Plus some anime, James Bond, William Gibson and Michael Moorcock thrown in for good measure.

That setting was also resurrected for use in a M&M game set in 1914. That one didn't go so well.

Right now, I'm using HERO to model the world of M:tG.
 

S'mon

Legend
My dad ran a couple of games like this. They sucked.

LOL.

Personally I've often homebrewed campaigns, and I certainly use media like films and books for inspiration. Recently I've tended to find the best results come from a mix of published materials and my own ideas.
 

S'mon

Legend
Anybody else ever done something like this with a game?

Uh, no! :eek:

:) I'm glad your post-9/11 campaign was apparently really cool and went well for you and your players, but it sounds like the last thing on Earth I'd ever want to play or DM. In RPGs I want to engage with real-life issues at several steps remove, not 'in your face' like that. Eg, one of my D&D campaigns deals obliquely with difficult issues of nationalism, ethnicity and fear of racial extinction. That doesn't mean I want to play a 'race war on the streets of London' campaign, or even a 'Bosnian genocide' campaign. I much prefer Altanians vs Neo-Nerathi to Serbs vs Croats or Bantu vs Afrikaners, never mind Jamaicans vs Skinheads.
 

HandofMystra

First Post
Uh, no! :eek:

:) I'm glad your post-9/11 campaign was apparently really cool and went well for you and your players, but it sounds like the last thing on Earth I'd ever want to play or DM. In RPGs I want to engage with real-life issues at several steps remove, not 'in your face' like that. Eg, one of my D&D campaigns deals obliquely with difficult issues of nationalism, ethnicity and fear of racial extinction. That doesn't mean I want to play a 'race war on the streets of London' campaign, or even a 'Bosnian genocide' campaign.

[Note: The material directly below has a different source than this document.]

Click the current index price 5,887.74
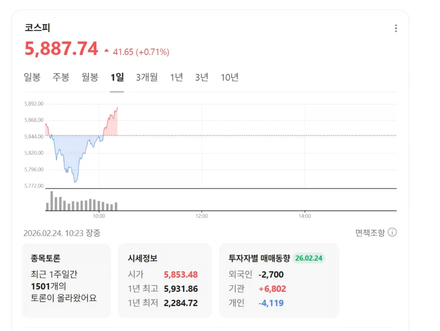440x331 pixels. point(61,49)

I much prefer Altanians vs Neo-Nerathi to Serbs vs Croats or Bantu vs Afrikaners, never mind Jamaicans vs Skinheads.
XP seems to be broken for me. I agree. My RL politics makes t difficult to engage in modern games.
 

kitsune9

Adventurer
LOL.

Personally I've often homebrewed campaigns, and I certainly use media like films and books for inspiration. Recently I've tended to find the best results come from a mix of published materials and my own ideas.

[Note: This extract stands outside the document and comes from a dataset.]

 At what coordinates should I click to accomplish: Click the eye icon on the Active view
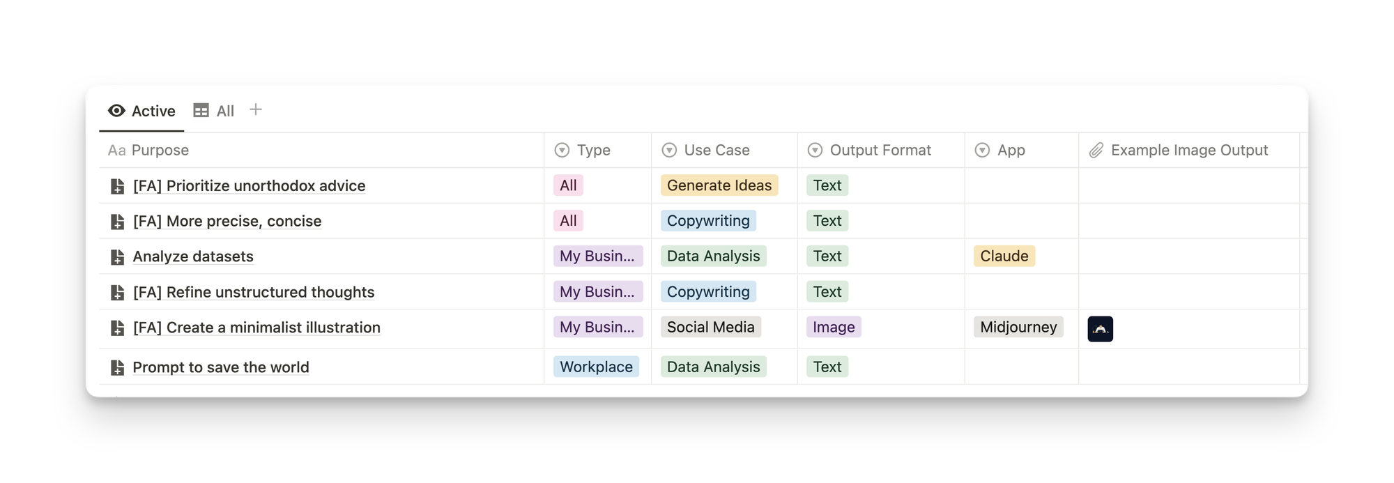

I agree. I think media is a great source for inspiration or if you read a book and you want to emulate the plot but let the PC's do their own thing, that's cool too. I think it's better if it's a book or media that you read and let the players figure it out (or not). However, my dad was just a lousy GM, end of story.
 

Water Bob

Adventurer
LOL.

Personally I've often homebrewed campaigns, and I certainly use media like films and books for inspiration. Recently I've tended to find the best results come from a mix of published materials and my own ideas.

Just for clarity, my real life campaign ended up with a story like the Bourne Identity. It wasn't ultra-realistic in the story sense. I mean, I had a helicopter kidnapping from a downtown skycraper, complete with masked bad guys carrying automatic weapons, to kick the game off!